Recientemente la maestra Teresa Ledezma obtuvo su doctorado en Filosofía con acentuación en Arquitectura y Asuntos Urbanos, y al ocurrir cambios en la administración del arquitecto Raúl Cepeda Badillo, fue invitada a ocupar la Subdirección de Estudios de Postgrado.
La Doctora Tere es conocida como la arquitecta del conocimiento, pues en poco tiempo ?menos de un año- puso en marcha dos nuevas maestrías, luego de más de 15 años en que la currícula de postgrado permaneció inamovible, pese a que las nomas académicas obligan a una revisión de los programas académicos cada cinco años.
Para ello hubo de cancelar dos programas de maestrías y originar otras: una en Administración de proyectos en la administración de edificaciones y la otra en Valuación.
Las maestrías tienen menor carga académica, pasaron de 22 a 16 nuevas asignaturas, y se hicieron profesionalizantes y basadas en competencias como requiere el nuevo plan de estudios de la UANL, por lo que los alumnos puede graduarse en menor tiempo y con trabajo profesional en lugar de una tesis de grado.
-Cómo estaba el plan de estudios-dice- las maestrías no podían aspirar a integrarse al padrón de CONACyT, había que cancelarlas y hacer una reforma académica.
Para esto, explica, fue realizado un estudio con alumnos, maestros y empleadores, quienes aportaron ideas y opiniones, por lo que ahora son muchos los que quieren ingresar a cursar esas maestrías.
La doctora Ledezma también diseñó una nueva maestría en Gestión e Innovación en Diseño Industrial que no existía en la Facultad a pesar de que esa área es la esencia de toda escuela de Arquitectura.
-El plan de estudios de esa maestría está en proceso de Revisión- dice- y es posible que en breve sea aprobada por el Consejo Universitario.

Con esta maestrìa la doctora Tere Ledezma dio vida a tres nuevas maestrías en menos de un año de gestiòn, por eso la llaman la arquitecta del conocimiento.

La tarde cae en las instalaciones de la Facultad de Arquitectura, es sàbado por la tarde y ella sigue ahí trabajando. Me habla del agradecimiento al Director Cepeda Badillo, pues su apoyo le cambió la vida, dice estar feliz con lo que hace por su aportación a los estudiantes y a la sociedad, lamenta estar menos tiempo con su familia, pero señala que vale la pena tanto sacrificio.

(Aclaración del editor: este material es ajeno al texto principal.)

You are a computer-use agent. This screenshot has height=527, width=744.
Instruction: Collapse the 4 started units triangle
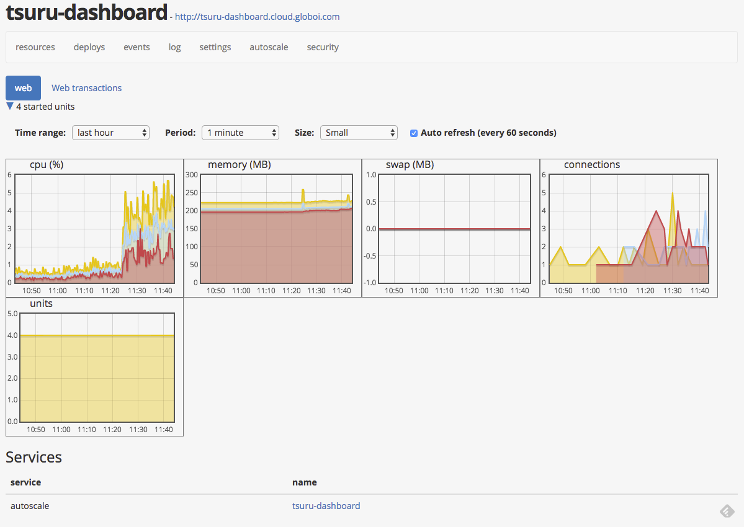pos(10,107)
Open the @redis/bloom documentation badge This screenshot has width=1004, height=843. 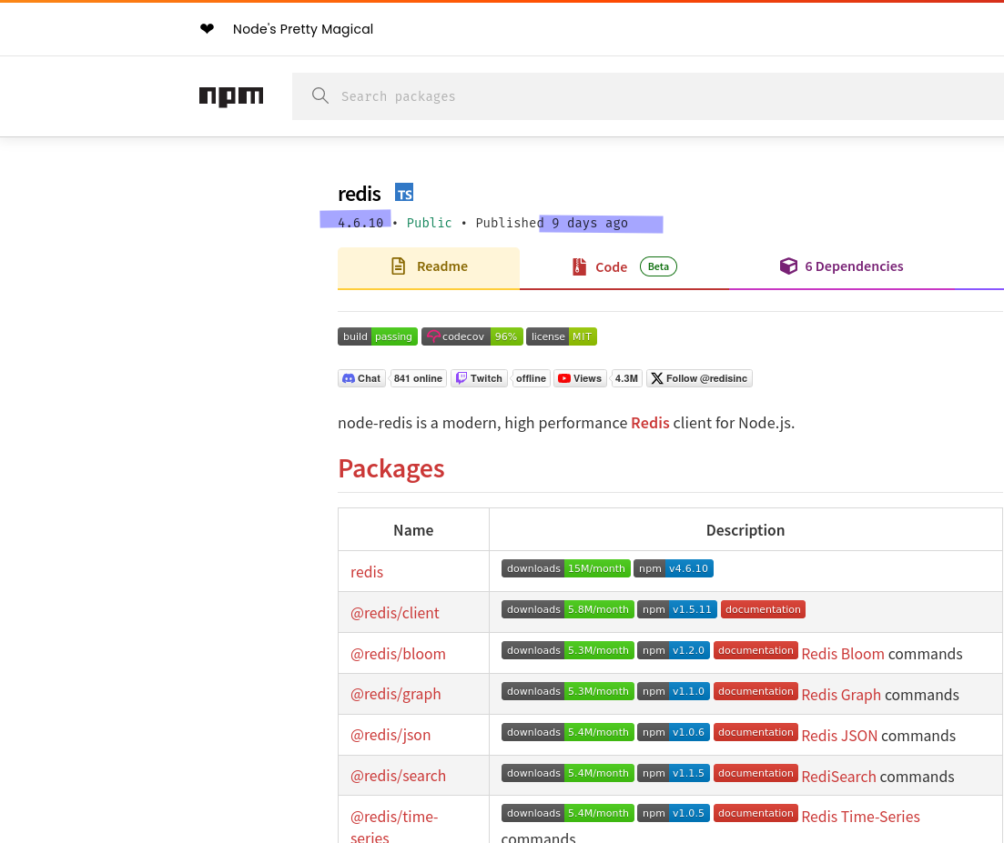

Extraña a su padre Eliseo Ledezma, quien creyó en ella y sabìa que un dìa volaría muy alto. Su madre Austreberta Elizondo vive y es su soporte. Recuerda sus sueños de niña, los anhelos de ser una constructora.
Por eso me atrevo a preguntar:
Si Usted pudiera ver a esa niña que soñaba construir casas ¿Le diría que no le ha fallado?
Sí- contestó con absoluta certeza- ni a ella ni a mí padre que murió hace tres años.